Sewak in view of Ahmet in further view of Dane does not teach determining a semantic graph by embedding the sparsely labeled dataset using the language model,
determining a projected graph by projecting the semantic graph into the optimal set of dimensions,
selecting a first projection from the projected graph, wherein the first projection corresponds to a first datapoint in the semantic graph, and wherein the first datapoint corresponds to a first text input from the sparsely labeled dataset,
However, Malden does teach determining a semantic graph by embedding the sparsely labeled dataset using the language model, (Malden Paragraph 0012; "A semantic graph embedding system may generate a continuous semantic space from discrete examples of data." Examiner notes that semantic graph embedding system (language model) determines a semantic graph (semantic space) by embedding the sparsely labeled dataset (from discrete examples of data))
determining a projected graph by projecting the semantic graph into the optimal set of dimensions, (Malden Paragraph 0032; "At operation 304, the semantic graph embedding system 116 constructs a Markov chain. The Markov chain comprises a plurality of nodes. Each node in the plurality of nodes represents a data value in the dataset." Malden Paragraph 0035; "At operation 310, the distance (e.g., path cost) determined in operation 308 is stored as a dimension in a vector… then the vector representation of the target node would be: [A,B,C,D,E]… the semantic graph embedding system 116 reduces the vector (e.g., an n-dimensional vector) to a three-dimensional vector using principal component analysis (PCA)." Examiner notes that the projected graph (three-dimensional vector) is determined by projection (reduction by semantic embedding) the semantic graph into the optimal set of dimension (cost vector))

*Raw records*
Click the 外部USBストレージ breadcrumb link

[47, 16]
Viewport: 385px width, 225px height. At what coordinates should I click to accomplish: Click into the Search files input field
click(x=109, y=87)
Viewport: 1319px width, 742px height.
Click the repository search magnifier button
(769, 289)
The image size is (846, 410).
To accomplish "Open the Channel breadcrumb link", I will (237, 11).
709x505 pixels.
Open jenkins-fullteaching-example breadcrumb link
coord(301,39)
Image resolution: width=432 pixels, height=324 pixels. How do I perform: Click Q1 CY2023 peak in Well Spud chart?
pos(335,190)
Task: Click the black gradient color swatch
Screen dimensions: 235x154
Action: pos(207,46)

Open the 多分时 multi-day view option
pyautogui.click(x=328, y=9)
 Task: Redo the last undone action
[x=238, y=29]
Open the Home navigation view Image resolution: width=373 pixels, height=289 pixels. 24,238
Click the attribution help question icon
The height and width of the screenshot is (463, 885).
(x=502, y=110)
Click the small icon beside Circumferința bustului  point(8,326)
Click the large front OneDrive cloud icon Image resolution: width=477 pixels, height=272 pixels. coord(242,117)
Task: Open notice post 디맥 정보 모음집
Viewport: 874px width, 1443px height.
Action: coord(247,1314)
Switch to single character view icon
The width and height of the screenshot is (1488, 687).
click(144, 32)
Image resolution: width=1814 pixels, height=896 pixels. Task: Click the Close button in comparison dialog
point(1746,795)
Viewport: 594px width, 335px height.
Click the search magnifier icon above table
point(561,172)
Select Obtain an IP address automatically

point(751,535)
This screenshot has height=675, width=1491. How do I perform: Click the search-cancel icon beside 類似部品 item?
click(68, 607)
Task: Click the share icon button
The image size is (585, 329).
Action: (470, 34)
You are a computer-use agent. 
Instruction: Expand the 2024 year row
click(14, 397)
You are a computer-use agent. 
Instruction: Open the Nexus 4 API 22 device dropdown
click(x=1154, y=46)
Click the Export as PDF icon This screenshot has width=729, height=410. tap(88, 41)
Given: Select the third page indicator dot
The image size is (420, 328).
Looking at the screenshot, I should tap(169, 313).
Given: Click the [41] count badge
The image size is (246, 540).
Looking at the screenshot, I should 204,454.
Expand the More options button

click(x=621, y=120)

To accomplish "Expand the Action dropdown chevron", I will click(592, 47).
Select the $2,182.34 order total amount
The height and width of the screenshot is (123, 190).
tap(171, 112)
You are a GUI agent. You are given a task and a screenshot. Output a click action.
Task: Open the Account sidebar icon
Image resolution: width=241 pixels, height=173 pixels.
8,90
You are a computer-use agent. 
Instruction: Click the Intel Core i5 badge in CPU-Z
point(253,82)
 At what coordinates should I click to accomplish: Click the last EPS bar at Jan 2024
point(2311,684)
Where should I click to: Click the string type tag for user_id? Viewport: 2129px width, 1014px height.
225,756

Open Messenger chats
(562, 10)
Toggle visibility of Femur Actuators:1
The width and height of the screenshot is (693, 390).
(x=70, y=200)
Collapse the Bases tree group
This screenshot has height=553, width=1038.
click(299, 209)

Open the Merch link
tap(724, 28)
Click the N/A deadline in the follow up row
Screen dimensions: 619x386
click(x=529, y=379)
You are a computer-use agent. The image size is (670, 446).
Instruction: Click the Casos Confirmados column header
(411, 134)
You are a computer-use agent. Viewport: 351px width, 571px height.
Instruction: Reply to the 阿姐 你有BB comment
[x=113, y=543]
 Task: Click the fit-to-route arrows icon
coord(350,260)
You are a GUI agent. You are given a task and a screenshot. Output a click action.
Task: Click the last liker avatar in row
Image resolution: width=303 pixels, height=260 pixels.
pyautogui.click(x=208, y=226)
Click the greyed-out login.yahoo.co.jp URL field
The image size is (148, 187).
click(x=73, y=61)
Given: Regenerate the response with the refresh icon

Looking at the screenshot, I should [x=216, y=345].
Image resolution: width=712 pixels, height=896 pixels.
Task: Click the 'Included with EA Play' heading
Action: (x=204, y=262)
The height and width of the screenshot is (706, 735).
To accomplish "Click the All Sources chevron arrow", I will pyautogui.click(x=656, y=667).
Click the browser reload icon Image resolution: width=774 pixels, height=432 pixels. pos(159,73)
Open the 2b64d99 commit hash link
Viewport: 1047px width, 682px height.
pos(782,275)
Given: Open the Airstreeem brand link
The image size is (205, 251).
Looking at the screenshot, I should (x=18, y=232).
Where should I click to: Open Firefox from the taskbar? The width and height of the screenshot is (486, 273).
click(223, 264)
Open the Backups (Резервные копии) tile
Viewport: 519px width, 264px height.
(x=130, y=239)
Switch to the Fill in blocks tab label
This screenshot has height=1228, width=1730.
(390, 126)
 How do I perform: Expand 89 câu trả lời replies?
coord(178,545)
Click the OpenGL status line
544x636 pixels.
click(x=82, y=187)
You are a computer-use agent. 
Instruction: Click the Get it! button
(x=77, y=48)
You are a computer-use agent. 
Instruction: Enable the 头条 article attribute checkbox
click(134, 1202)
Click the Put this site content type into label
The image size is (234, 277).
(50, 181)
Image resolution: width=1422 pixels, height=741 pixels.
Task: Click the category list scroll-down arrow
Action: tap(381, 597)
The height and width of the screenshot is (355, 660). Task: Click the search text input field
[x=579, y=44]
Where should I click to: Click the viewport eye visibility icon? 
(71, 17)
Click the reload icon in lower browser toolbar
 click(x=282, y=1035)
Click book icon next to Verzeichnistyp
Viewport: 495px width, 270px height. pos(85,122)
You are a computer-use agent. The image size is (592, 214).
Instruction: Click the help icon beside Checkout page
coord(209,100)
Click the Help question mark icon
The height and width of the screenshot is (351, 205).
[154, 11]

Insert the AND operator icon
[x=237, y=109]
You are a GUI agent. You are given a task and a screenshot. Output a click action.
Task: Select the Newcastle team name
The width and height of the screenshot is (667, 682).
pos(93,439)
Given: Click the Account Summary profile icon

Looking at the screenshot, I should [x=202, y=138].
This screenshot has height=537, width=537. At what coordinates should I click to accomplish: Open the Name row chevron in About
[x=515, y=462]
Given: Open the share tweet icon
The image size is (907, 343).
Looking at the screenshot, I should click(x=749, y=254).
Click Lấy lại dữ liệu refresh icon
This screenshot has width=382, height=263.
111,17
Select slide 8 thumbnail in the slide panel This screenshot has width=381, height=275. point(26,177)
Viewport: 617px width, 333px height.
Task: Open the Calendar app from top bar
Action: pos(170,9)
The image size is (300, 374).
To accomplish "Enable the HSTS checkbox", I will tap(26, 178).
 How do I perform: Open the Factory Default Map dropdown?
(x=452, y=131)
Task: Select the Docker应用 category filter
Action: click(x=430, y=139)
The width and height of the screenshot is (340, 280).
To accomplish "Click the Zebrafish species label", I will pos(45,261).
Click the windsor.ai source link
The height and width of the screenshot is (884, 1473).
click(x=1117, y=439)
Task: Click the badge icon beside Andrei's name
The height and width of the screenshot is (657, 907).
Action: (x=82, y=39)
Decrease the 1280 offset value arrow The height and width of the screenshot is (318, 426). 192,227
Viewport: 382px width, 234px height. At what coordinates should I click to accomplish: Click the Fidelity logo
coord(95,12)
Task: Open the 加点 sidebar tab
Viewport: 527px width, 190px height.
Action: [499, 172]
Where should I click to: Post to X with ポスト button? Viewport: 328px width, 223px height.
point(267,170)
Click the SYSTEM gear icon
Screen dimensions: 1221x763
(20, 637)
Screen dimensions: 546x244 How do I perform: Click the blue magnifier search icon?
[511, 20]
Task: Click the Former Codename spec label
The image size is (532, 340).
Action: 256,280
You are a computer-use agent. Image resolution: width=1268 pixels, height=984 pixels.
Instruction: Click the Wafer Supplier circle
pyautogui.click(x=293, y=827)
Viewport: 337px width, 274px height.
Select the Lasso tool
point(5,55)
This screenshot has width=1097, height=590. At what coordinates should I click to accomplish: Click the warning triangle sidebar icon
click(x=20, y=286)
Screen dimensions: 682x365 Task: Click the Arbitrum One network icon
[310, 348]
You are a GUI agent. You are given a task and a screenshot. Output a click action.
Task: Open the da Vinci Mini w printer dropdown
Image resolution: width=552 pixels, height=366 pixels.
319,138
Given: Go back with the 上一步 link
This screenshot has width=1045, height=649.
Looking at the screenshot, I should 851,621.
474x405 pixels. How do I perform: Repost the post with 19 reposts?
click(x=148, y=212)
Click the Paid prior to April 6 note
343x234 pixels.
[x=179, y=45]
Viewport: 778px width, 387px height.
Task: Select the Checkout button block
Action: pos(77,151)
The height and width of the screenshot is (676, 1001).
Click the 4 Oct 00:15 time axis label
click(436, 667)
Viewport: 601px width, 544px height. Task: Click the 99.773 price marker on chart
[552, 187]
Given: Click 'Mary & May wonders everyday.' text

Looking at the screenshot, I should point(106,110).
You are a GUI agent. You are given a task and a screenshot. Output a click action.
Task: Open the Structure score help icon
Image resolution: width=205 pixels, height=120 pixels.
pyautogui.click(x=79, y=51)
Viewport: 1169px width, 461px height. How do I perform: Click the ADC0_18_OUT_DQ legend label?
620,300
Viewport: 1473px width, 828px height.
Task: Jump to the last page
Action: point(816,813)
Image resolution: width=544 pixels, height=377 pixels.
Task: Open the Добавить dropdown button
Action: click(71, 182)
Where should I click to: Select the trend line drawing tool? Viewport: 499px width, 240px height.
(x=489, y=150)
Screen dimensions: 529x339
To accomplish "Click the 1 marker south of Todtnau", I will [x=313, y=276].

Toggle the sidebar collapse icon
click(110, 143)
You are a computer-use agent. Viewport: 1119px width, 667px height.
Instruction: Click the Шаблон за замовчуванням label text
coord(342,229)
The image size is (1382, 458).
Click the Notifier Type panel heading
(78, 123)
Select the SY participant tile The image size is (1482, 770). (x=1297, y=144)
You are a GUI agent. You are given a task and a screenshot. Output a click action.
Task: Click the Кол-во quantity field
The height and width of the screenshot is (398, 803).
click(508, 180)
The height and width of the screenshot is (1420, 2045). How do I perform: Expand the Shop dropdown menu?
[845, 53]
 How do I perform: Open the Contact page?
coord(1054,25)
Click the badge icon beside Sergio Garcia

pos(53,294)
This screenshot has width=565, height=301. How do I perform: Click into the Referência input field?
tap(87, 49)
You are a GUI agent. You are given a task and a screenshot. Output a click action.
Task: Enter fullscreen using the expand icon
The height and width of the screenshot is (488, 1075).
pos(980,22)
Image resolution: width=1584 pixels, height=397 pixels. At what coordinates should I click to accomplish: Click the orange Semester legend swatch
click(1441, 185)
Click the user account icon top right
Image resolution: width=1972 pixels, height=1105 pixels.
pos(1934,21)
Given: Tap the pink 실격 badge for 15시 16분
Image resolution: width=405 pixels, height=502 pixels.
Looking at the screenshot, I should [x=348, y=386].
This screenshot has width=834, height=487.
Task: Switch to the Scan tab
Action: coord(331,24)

*TASKS FOR THIS EXERCISE*
a) Answer these questions about the examiner's excerpt:
(i) According to Malden Paragraph 0012, what may a semantic graph embedding system generate, and from what?
(ii) In the Markov chain constructed at operation 304, what does each node represent?
(iii) To what kind of vector does the semantic graph embedding system 116 reduce the vector, and with which technique?
b) Print everything in the listing from the line containing "Screen dimensions: 529x339" down to the final line of the listing, word for word.

*TASK-BY-TASK SOLUTIONS*
a)
(i) A continuous semantic space, generated from discrete examples of data.
(ii) A data value in the dataset.
(iii) A three-dimensional vector, using principal component analysis (PCA).

b)
Screen dimensions: 529x339
To accomplish "Click the 1 marker south of Todtnau", I will [x=313, y=276].

Toggle the sidebar collapse icon
click(110, 143)
You are a computer-use agent. Viewport: 1119px width, 667px height.
Instruction: Click the Шаблон за замовчуванням label text
coord(342,229)
The image size is (1382, 458).
Click the Notifier Type panel heading
(78, 123)
Select the SY participant tile The image size is (1482, 770). (x=1297, y=144)
You are a GUI agent. You are given a task and a screenshot. Output a click action.
Task: Click the Кол-во quantity field
The height and width of the screenshot is (398, 803).
click(508, 180)
The height and width of the screenshot is (1420, 2045). How do I perform: Expand the Shop dropdown menu?
[845, 53]
 How do I perform: Open the Contact page?
coord(1054,25)
Click the badge icon beside Sergio Garcia

pos(53,294)
This screenshot has width=565, height=301. How do I perform: Click into the Referência input field?
tap(87, 49)
You are a GUI agent. You are given a task and a screenshot. Output a click action.
Task: Enter fullscreen using the expand icon
The height and width of the screenshot is (488, 1075).
pos(980,22)
Image resolution: width=1584 pixels, height=397 pixels. At what coordinates should I click to accomplish: Click the orange Semester legend swatch
click(1441, 185)
Click the user account icon top right
Image resolution: width=1972 pixels, height=1105 pixels.
pos(1934,21)
Given: Tap the pink 실격 badge for 15시 16분
Image resolution: width=405 pixels, height=502 pixels.
Looking at the screenshot, I should [x=348, y=386].
This screenshot has width=834, height=487.
Task: Switch to the Scan tab
Action: coord(331,24)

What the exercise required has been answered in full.